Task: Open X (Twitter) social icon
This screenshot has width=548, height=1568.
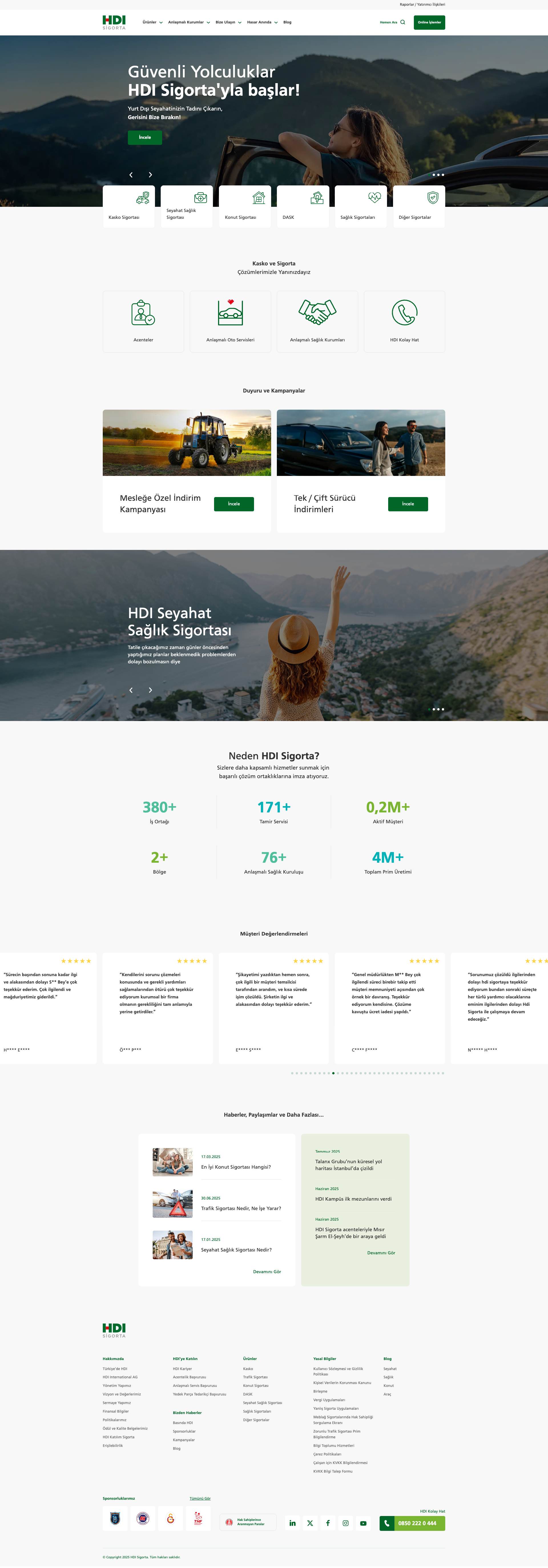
□ □ □ □ □
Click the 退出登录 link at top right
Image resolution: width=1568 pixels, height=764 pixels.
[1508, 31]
□ □ □ □ □
ABOUT THIS EXERCISE: Print exactly the lines of the listing above starting at the line containing "Task: Open X (Twitter) social icon" and ending at the line containing "This screenshot has width=548, height=1568.", both included.

WRITTEN RESPONSE:
Task: Open X (Twitter) social icon
This screenshot has width=548, height=1568.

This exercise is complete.